= Pamela Mala Sinha =

Canadian actress and playwright

Pamela Mala Sinha is a Canadian actress and playwright. She is most noted for her 2012 one-woman show Crash, for which she won two Dora Mavor Moore Awards for Outstanding New Play and Outstanding Performance by a Female in a Principal Role – Play (Large Theatre). She was previously nominated as an actress in 2011 for her performance in Anusree Roy's Brothel #9.

Originally from Winnipeg, Manitoba, she wrote Crash based on her own experience having been sexually assaulted while attending theatre school in Montreal. She is currently based in Toronto, Ontario.
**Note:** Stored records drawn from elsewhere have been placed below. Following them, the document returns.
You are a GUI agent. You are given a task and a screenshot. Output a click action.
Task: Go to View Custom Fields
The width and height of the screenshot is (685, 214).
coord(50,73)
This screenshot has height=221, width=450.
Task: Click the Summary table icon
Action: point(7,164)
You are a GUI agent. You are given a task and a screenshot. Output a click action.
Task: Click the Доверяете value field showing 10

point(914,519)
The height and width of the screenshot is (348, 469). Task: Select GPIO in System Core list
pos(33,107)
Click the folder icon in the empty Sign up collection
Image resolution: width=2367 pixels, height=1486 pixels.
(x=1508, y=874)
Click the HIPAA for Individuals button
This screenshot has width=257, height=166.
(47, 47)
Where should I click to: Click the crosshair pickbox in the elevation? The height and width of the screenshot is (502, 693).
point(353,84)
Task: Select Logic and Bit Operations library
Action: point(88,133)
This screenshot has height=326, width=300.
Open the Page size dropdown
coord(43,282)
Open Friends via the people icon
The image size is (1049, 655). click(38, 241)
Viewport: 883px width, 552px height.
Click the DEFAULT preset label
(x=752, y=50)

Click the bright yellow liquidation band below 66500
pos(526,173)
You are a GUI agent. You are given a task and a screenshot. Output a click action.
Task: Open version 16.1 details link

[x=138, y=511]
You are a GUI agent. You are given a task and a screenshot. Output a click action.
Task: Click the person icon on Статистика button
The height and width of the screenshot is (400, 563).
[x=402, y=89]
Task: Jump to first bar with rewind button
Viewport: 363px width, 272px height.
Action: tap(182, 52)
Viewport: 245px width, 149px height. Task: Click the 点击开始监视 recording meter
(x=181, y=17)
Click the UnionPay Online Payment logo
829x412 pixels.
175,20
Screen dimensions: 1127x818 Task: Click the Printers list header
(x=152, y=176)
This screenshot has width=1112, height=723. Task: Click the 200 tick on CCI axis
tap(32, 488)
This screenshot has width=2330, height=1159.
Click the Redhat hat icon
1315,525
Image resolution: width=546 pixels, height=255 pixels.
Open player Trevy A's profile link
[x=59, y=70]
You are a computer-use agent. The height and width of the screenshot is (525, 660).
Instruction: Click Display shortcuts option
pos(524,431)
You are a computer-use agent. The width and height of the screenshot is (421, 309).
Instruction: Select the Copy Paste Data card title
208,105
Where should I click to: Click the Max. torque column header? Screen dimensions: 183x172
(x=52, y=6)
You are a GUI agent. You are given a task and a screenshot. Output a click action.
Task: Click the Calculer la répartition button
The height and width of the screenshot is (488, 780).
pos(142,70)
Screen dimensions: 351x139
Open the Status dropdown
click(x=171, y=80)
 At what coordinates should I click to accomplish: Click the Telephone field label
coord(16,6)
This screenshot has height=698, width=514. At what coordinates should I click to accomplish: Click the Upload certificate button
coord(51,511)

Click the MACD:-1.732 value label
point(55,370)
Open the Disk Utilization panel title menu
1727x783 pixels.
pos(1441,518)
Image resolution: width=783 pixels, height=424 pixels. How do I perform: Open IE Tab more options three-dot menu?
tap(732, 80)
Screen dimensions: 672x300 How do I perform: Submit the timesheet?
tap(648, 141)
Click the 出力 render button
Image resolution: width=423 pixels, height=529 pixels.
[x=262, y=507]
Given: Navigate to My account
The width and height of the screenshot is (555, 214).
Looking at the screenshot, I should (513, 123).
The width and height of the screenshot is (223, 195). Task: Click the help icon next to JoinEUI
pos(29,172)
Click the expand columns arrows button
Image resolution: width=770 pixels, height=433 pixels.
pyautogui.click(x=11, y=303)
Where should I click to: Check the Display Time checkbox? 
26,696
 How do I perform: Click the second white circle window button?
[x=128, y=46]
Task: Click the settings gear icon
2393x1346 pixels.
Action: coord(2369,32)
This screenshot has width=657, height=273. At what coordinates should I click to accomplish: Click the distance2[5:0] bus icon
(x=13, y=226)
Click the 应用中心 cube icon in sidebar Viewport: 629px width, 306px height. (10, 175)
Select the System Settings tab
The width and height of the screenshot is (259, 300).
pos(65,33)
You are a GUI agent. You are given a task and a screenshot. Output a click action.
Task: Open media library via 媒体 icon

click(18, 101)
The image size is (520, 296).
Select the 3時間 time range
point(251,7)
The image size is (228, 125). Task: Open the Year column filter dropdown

Sinha's second theatrical play, Happy Place, premiered at the Soulpepper Theatre Company in 2015. It was subsequently adapted by Helen Shaver for the 2020 film Happy Place, for which Sinha wrote the screenplay and performs the role of Rosemary.

On television, she has had recurring and supporting roles as Wanda in Street Legal, Rani in The Newsroom, Faith Colero in Traders, and desk clerk Amira in ER. In 2024 she appeared in the theatrical film Shook.

New was shortlisted for the Governor General's Award for English-language poetry at the 2024 Governor General's Awards.